Actually, the liquid and vapor are in equilibrium in the can (under high pressure) and when you open the nozzle you expel some of the vapor. After you do this the liquid and vapor set up a new phase equilibrium whereby some of the liquid molecules go into the vapor state (this is entropically favored). This results in the potential energy of the system being raised and the kinetic energy being lowered (conservation) and therefore the temperature goes down in the system (the contents of the can)

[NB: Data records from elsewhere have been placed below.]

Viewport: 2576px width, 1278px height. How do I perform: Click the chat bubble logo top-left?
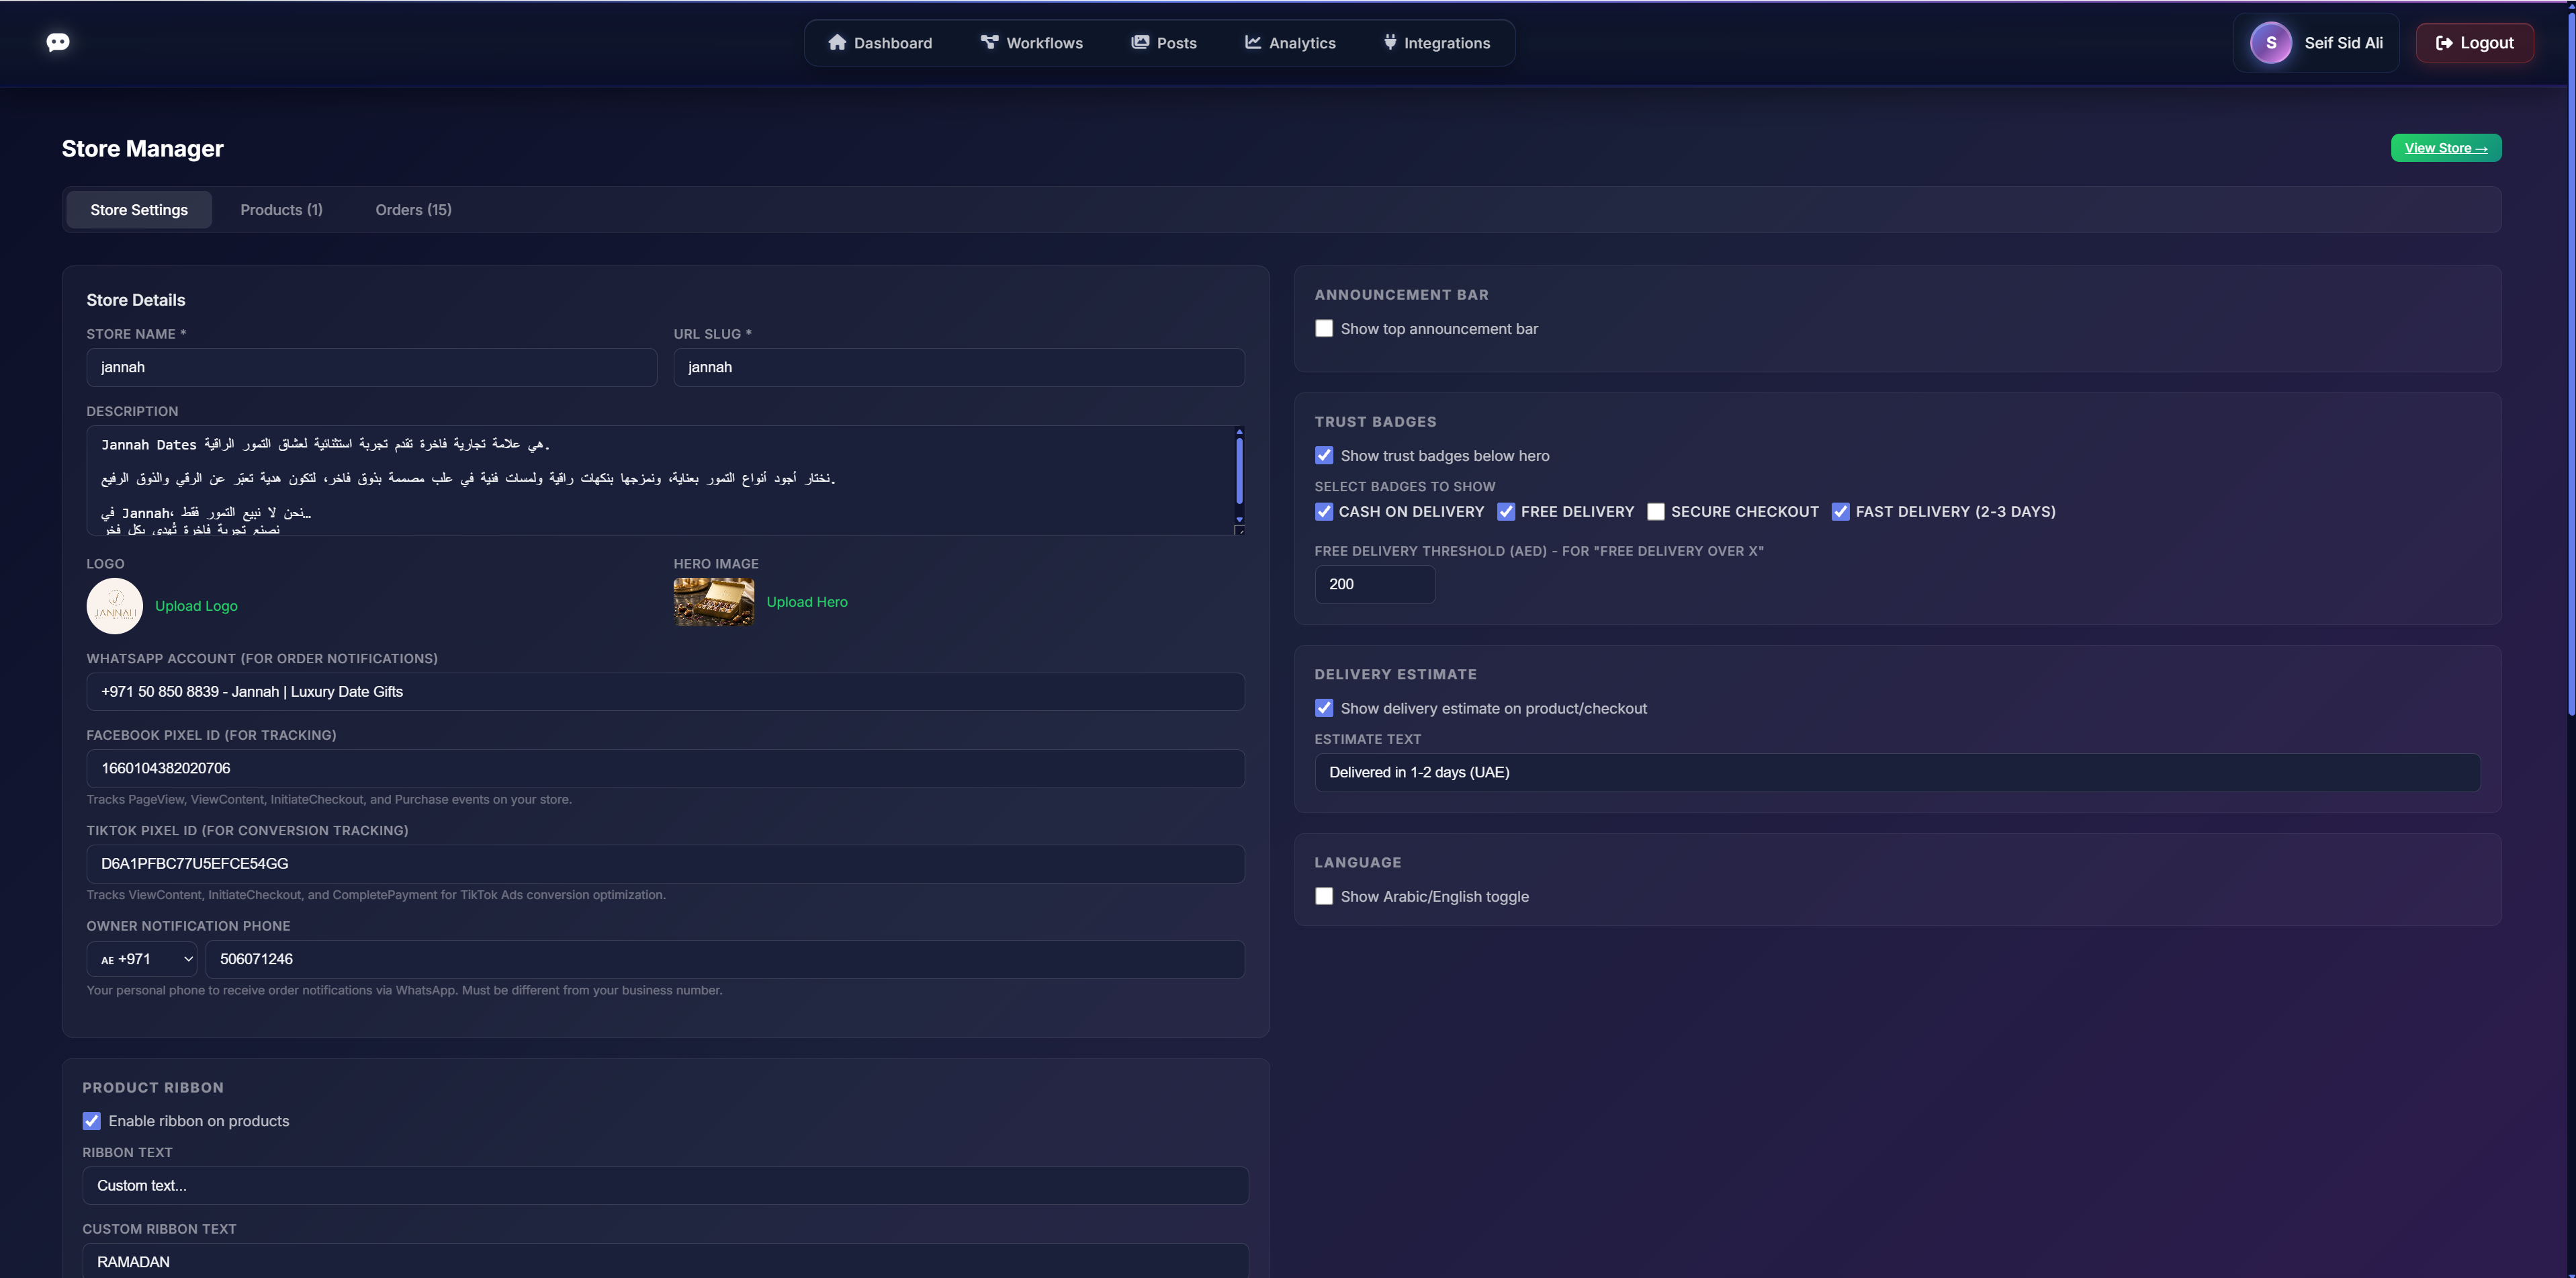click(58, 42)
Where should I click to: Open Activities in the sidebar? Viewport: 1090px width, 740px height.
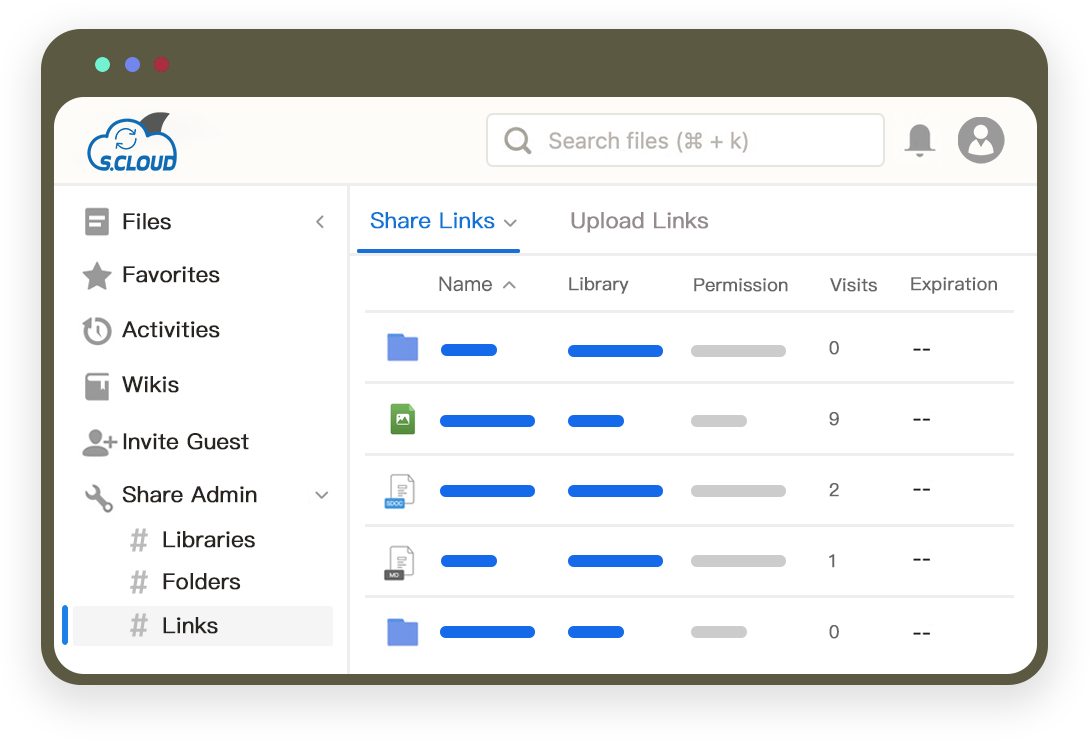[170, 330]
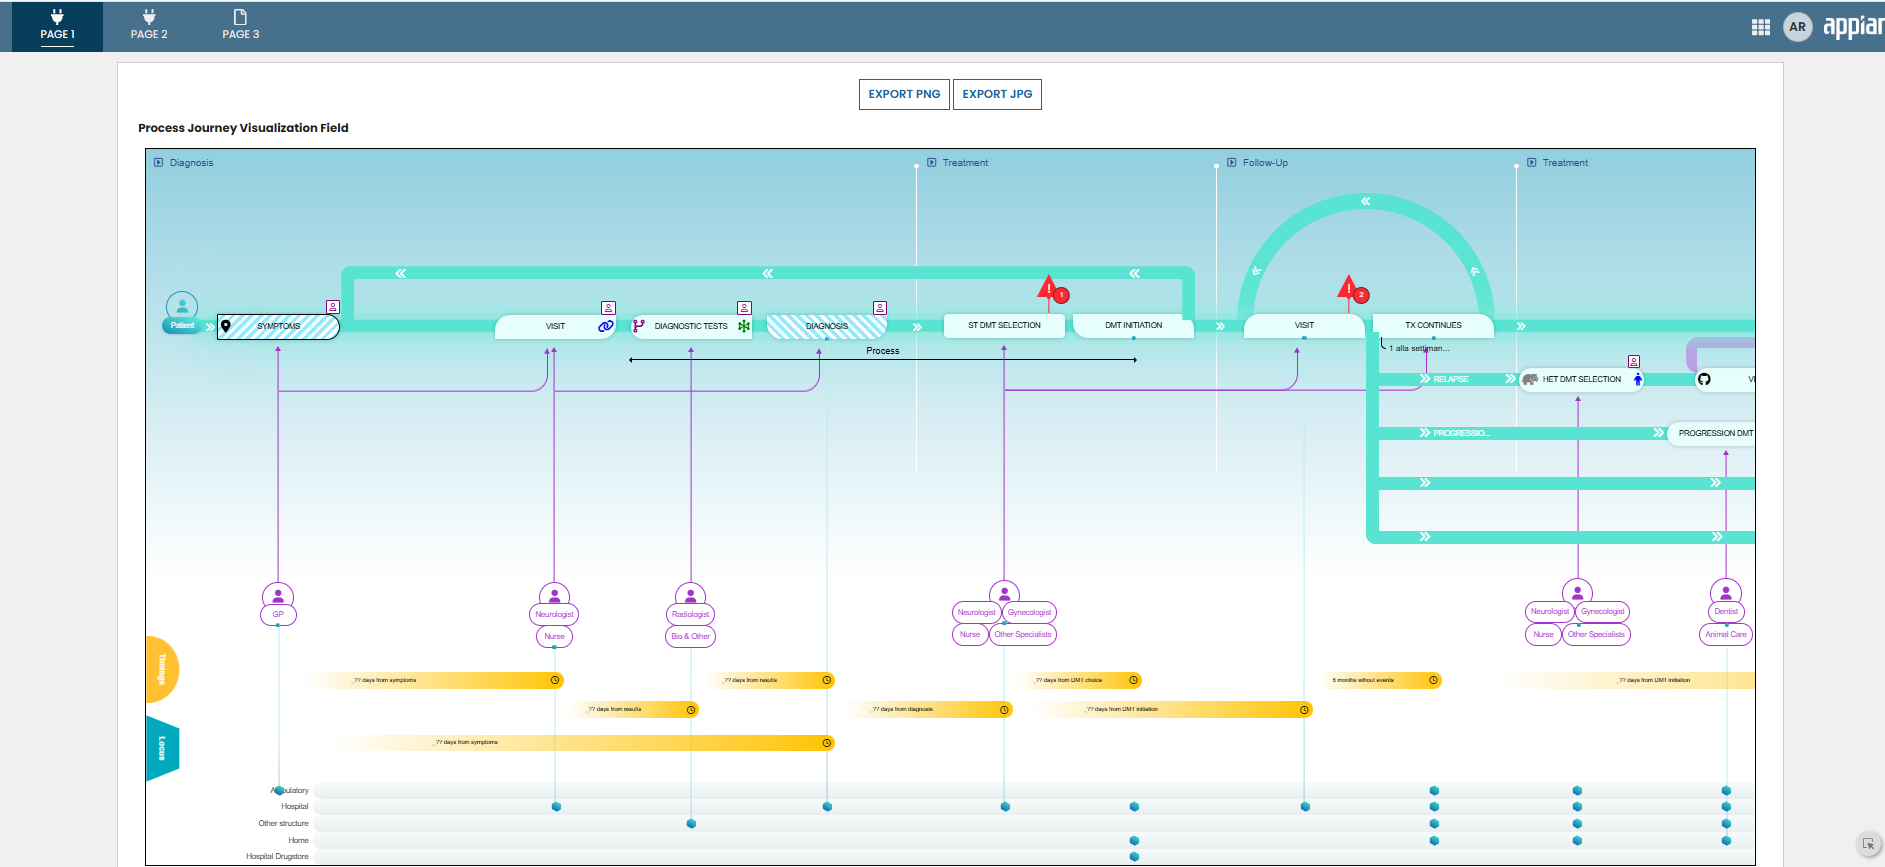Expand the Follow-Up phase header

point(1232,162)
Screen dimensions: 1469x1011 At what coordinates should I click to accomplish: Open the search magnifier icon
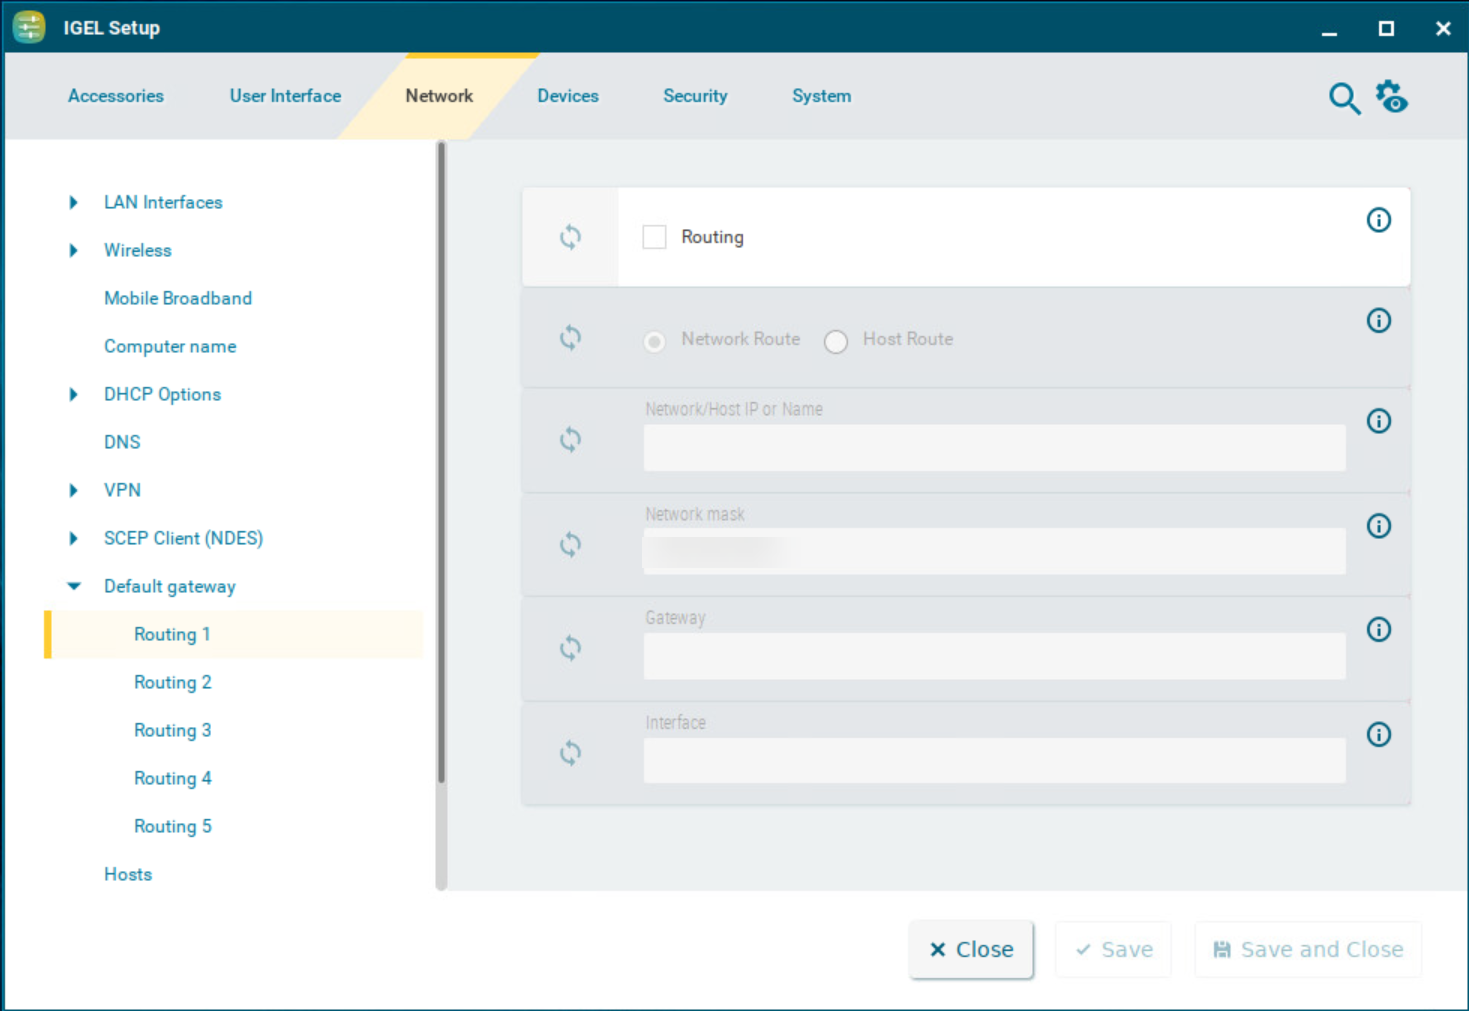pyautogui.click(x=1344, y=98)
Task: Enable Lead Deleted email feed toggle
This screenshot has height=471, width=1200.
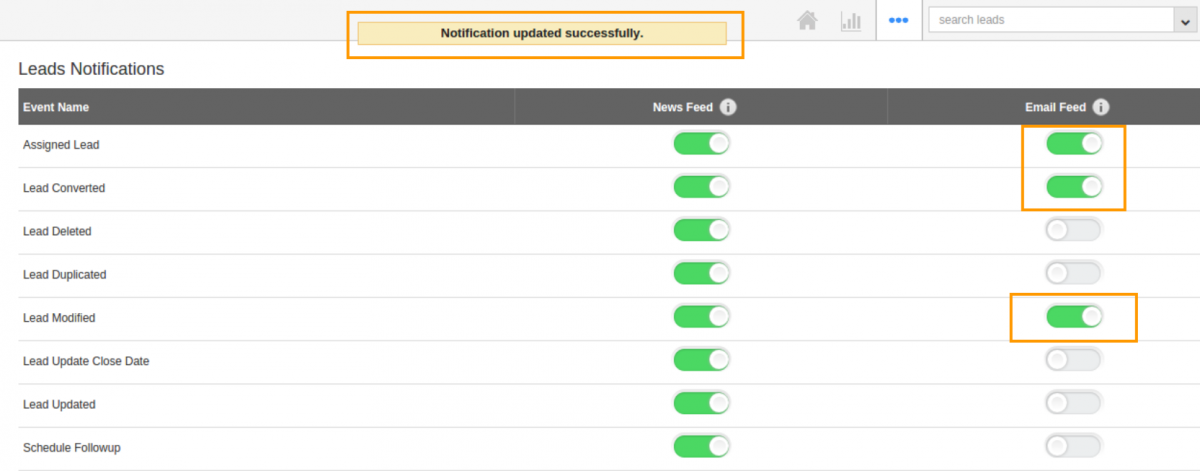Action: point(1074,230)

Since the liquid and vapor are in equilibrium initially, before opening the nozzle, the temperatures of both phases is the same --- this is a requirement (in this case) for phase equilibrium. Therefore, it would not be possible for the 'hotter' molecules to be mostly occupying the vapor phase -- not without some 'colder' ones to insure the temperature equivalence at least -- and therefore, this cannot be the major mechanism by which the system is cooled.

If you want real Dust Off drama, take off the little pipe attached to the push nozzle. Turn the can upside down, then give it a good blast. You'll get stuff blasting out big time, freezing and melting and every which thing. You can blow through a can pretty quickly, but it does make a dramatic demo.